■ **Instructions to follow**: Only lines holding "белого" are needed; copy each of them from the data below.

■ **Dataset entries**:
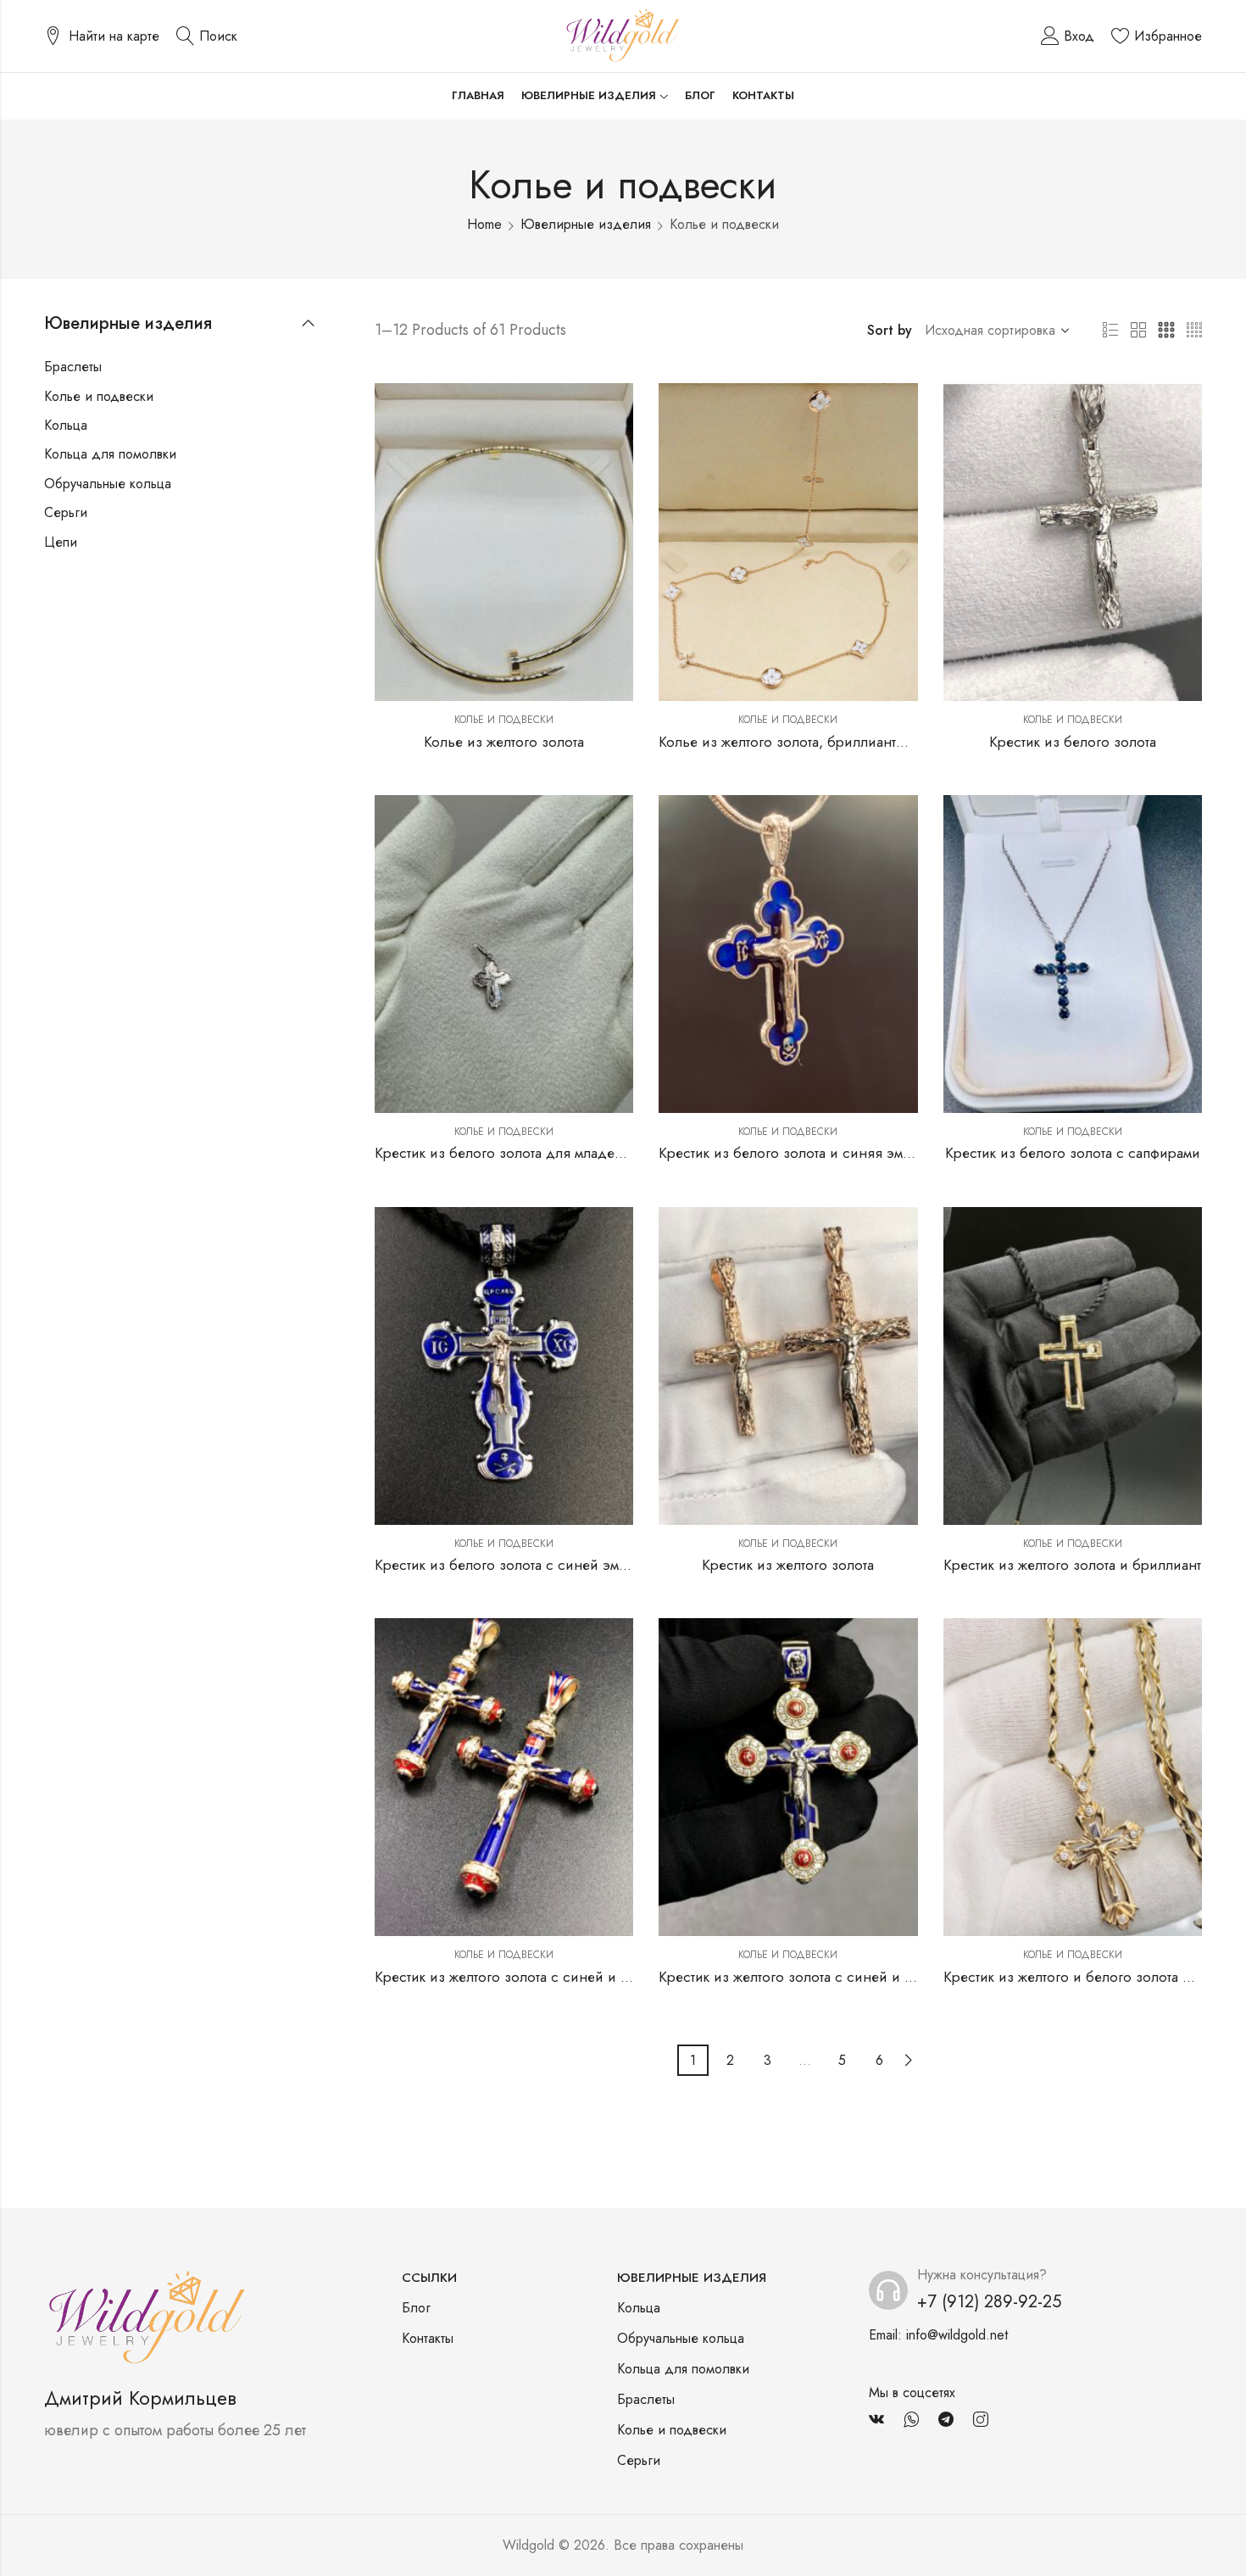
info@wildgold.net (957, 2335)
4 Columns (1194, 330)
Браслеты (73, 366)
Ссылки (429, 2277)
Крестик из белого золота (1072, 742)
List (1110, 330)
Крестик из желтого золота (788, 1565)
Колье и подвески (503, 719)
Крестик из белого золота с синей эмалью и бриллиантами (568, 1565)
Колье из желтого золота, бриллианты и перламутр (823, 742)
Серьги (65, 512)
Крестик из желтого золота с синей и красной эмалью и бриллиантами (606, 1977)
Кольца (65, 425)
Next (908, 2060)
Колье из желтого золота (504, 742)
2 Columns (1138, 330)
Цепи (60, 542)
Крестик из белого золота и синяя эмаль (792, 1153)
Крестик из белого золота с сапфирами (1072, 1153)
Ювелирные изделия (585, 224)
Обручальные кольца (107, 483)
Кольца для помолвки (110, 454)
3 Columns (1166, 330)
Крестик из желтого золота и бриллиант (1072, 1565)
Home (484, 224)
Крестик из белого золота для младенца (506, 1153)
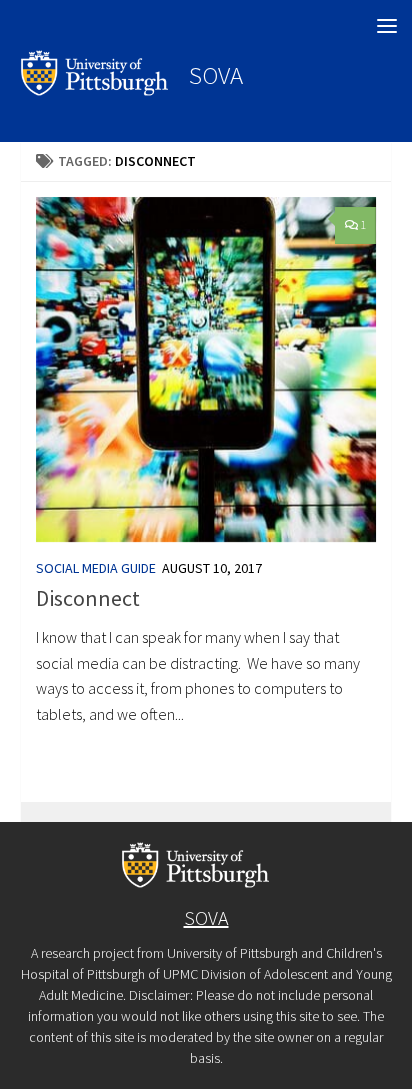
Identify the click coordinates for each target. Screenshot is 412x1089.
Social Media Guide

■ **Answer for the task**:
Крестик из белого золота (1072, 742)
Крестик из белого золота с синей эмалью и бриллиантами (568, 1565)
Крестик из белого золота и синяя эмаль (792, 1153)
Крестик из белого золота с сапфирами (1072, 1153)
Крестик из белого золота для младенца (506, 1153)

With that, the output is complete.